Constrictive pericarditis occurs as a result of scarring and subsequent loss of normal elasticity of the pericardial sac.  The inelastic pericardium prevents venous return to the right heart during inspiration and leads to right heart failure.  Patients typically present with peripheral edema, ascites, and hepatic congestion with hepatomegaly, which can progress to cirrhosis (cardiac cirrhosis).  Physical examination shows elevated jugular venous pressure (JVP) with prominent x and y descents and hepatojugular reflux, Kussmaul's sign (lack of decrease or increase in JVP on inspiration), or pericardial knock (mid-diastolic sound).

Patients may have pericardial calcifications on chest radiograph.  Echocardiography confirms the diagnosis and typically shows increased pericardial thickness, abnormal septal motion, and biatrial enlargement.  Diuretics can provide temporary relief, and pericardiectomy is the definitive treatment for patients with refractory symptoms.

(Choices B and C)  Patients with portal vein thrombosis/compression are usually asymptomatic or develop signs and symptoms related to portal hypertension.  Predisposing conditions for portal vein thrombosis include decompensated cirrhosis or hypercoagulable states.  JVP is typically not elevated.
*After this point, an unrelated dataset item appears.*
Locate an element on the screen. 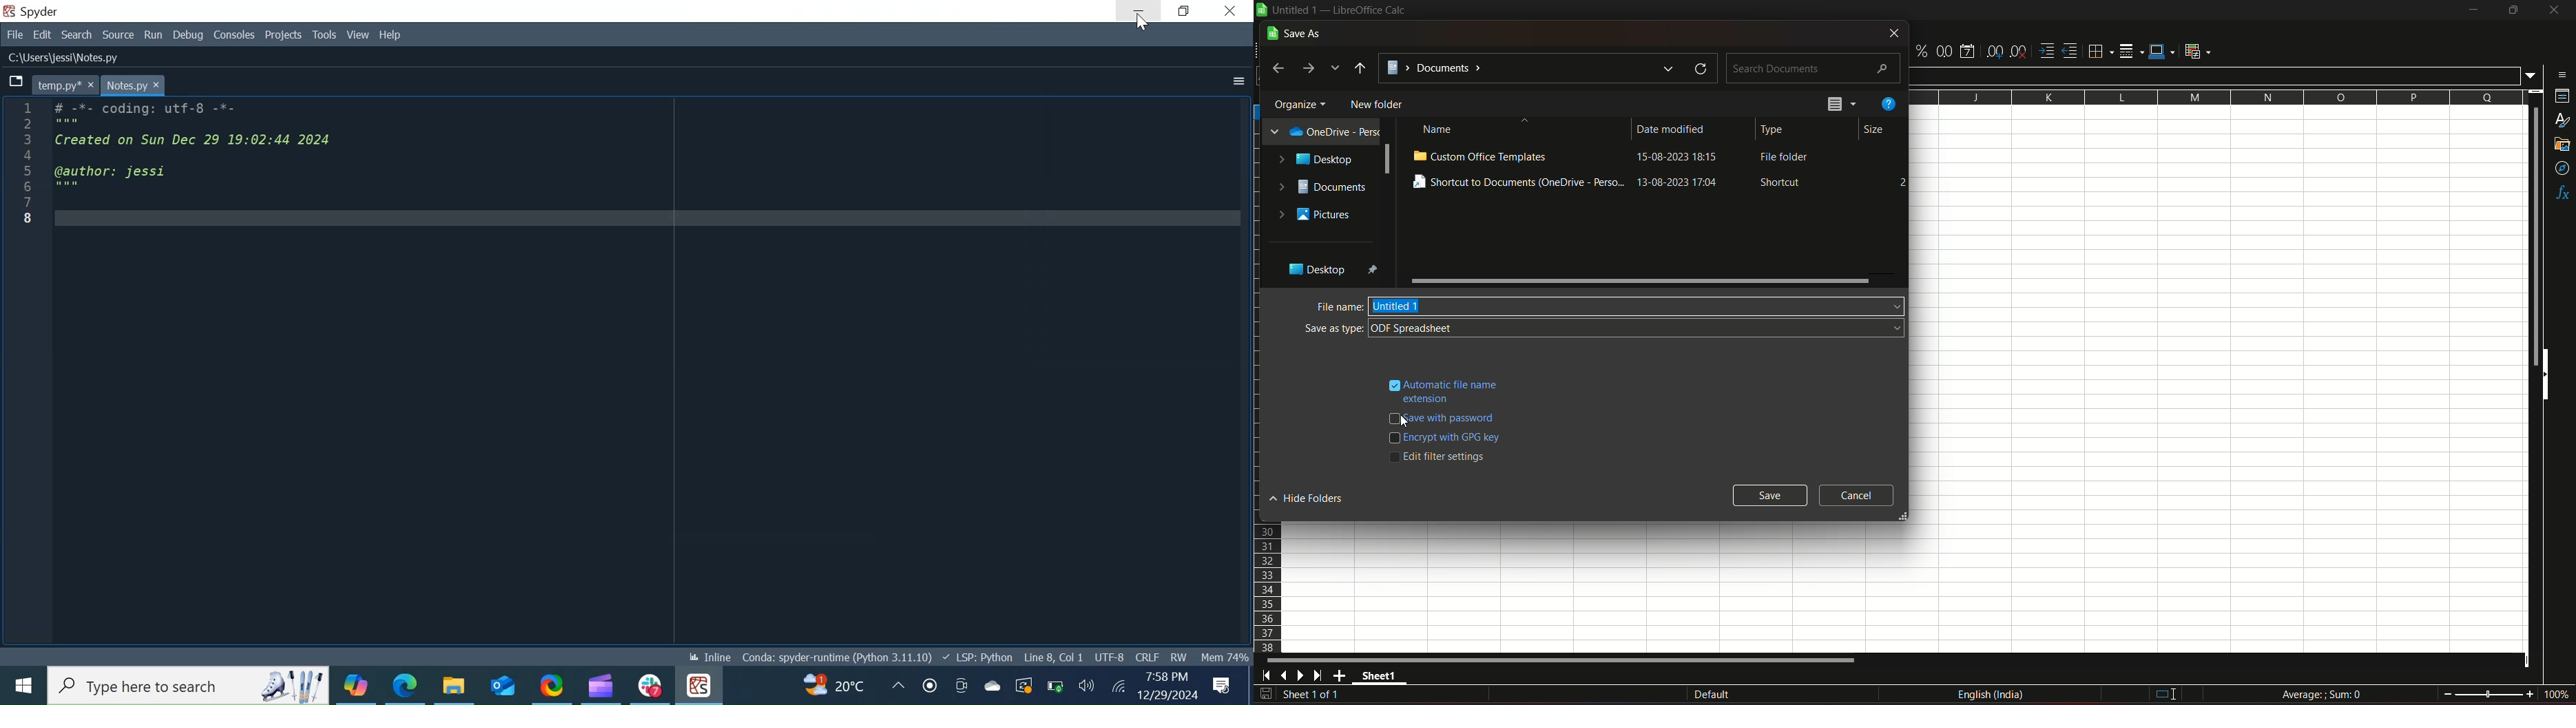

(Choice D)  Obstruction of the thoracic duct (or its tributaries) leads to leakage of lymphatic fluid (chyle) into the pleural space, resulting in unilateral or bilateral chylothorax.  Ascites and hepatomegaly are not associated with thoracic duct obstruction.

(Choice E)  Heavy proteinuria and hypoalbuminemia can cause peripheral and/or generalized edema (ie, anasarca).  Patients with severe hypoalbuminemia can develop intravascular volume depletion, and JVP is often reduced or normal.  This patient's serum albumin is within normal limits.

(Choice F)  Lower-extremity venous valve incompetence can lead to dependent edema, skin pigmentation, dermatitis/eczema, and venous ulcerations.  Jugular venous distension, ascites, and hepatomegaly are typically not present.

Educational objective:
Constrictive pericarditis is a complication of mediastinal irradiation and an important cause of right heart failure.  It should be suspected in patients with progressive peripheral edema, elevated jugular venous pressure, hepatomegaly, and ascites.  Other findings include the presence of hepatojugular reflux, Kussmaul's sign (lack of decrease or increase in jugular venous pressure on inspiration), and a pericardial knock (mid-diastolic sound).